*** PASSAGE Section Begins ***

The connections among the GSC parts of the twelve bow-tie like modules. The width of an arc is proportional to the number of links between the GSC parts of the two corresponding modules. For simplicity, bi-directed arcs are presented by grey edges.

It is thus noted from the definition of strongly connected graphs that, if some nodes in Figure 8 can be combined into a strongly connected sub-graph, the merger of the corresponding sub-networks may form a bigger bow-tie whose GSC is the union of the individual GSC parts [28]. For example, the unions of clusters, such as {1,2,3}, {1,3,4}, {5,8,10,11,12}, and the union of all the twelve clusters have bow-tie structures, but the following clusters {1,2}, {4,9,10}, {10,11,12} can't form strongly connected sub-graphs, thus are not bow-tie. In this way, different sub-networks of bow-tie structures can be combined to form bigger bow-ties at higher level. In other words, Figure 8 delineates the "roadmap" how little bow-ties are nested into larger bow-ties through their GSC parts.

The combination of different bow-ties was also compared with the global bow-tie from proportional scale. One hundred and fifty bow-ties were hierarchically generated by random combinations of a number of basic bow-ties from the coarse-grained graph in Figure 8. Their node distributions of the four parts (GSC, S, P, and IS) were listed in Table S3 of Additional file 1. The percentage discrepancies of the four parts to those of the global one were also summarized in Table S3. Interestingly, the node distribution of the nested bow-ties is approximately consistent with that of the global network with an average absolute error of 0.0854, which means each smaller bow-tie can be considered as a miniature of the global one.

In this sense, metabolic networks seem to be designed in such a way that many similar small modularized bow-tie units, which are hierarchically nested and reoccur at different scales and levels, are coupled level-by-level into a larger network.

*** PASSAGE Section Ends ***
*** SUPPLIED DATA Section Begins ***

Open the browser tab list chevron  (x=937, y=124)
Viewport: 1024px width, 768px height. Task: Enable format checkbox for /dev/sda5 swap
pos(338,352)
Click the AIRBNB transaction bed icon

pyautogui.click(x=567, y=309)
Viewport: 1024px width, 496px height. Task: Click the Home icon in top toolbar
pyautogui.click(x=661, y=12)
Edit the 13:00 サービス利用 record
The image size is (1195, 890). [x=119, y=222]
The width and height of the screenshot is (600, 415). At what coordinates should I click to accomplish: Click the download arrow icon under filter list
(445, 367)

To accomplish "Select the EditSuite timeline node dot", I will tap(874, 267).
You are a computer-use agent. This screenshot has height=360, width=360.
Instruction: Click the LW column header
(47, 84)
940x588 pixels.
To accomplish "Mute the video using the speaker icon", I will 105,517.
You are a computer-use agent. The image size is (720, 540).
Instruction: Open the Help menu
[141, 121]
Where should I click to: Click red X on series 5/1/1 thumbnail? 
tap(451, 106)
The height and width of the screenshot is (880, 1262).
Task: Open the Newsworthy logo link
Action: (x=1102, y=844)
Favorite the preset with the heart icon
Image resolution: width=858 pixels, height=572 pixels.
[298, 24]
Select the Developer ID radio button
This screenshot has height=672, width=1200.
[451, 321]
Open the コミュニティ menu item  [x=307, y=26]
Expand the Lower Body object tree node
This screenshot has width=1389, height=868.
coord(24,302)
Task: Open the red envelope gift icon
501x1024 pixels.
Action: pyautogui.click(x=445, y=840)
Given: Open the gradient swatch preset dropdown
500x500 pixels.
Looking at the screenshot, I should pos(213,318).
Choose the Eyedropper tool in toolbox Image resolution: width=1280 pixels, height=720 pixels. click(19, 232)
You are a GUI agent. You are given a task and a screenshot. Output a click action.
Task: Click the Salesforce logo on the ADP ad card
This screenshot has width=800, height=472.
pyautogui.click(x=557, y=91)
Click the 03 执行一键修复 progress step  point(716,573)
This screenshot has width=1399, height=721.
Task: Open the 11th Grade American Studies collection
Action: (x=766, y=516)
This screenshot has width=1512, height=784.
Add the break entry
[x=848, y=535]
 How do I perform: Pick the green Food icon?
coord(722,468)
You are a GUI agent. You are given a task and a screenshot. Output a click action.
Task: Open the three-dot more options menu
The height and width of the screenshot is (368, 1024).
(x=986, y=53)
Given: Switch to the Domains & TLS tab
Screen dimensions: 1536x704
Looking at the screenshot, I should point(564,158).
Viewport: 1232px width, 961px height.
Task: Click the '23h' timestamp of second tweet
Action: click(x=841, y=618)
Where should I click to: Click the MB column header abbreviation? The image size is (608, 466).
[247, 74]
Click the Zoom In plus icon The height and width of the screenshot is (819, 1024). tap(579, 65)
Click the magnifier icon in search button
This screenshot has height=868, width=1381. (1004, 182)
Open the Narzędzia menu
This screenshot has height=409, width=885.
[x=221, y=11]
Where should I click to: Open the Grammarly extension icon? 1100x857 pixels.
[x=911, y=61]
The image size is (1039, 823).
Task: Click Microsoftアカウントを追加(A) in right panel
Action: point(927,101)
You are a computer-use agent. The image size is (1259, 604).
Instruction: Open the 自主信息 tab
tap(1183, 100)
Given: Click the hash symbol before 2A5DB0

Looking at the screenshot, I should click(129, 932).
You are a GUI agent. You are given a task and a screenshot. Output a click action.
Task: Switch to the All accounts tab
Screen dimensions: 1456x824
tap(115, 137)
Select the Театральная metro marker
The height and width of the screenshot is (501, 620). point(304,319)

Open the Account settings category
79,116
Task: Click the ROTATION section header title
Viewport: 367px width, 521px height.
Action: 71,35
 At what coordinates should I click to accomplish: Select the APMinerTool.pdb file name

*** SUPPLIED DATA Section Ends ***

**TRY IT**
According to the passage on nested bow-tie networks, how many bow-ties were hierarchically generated by random combinations of basic bow-ties from the coarse-grained graph? The listing is separate material, unrelated to the passage on nested bow-tie networks.

**ANSWER TO THIS PROBLEM**
One hundred and fifty.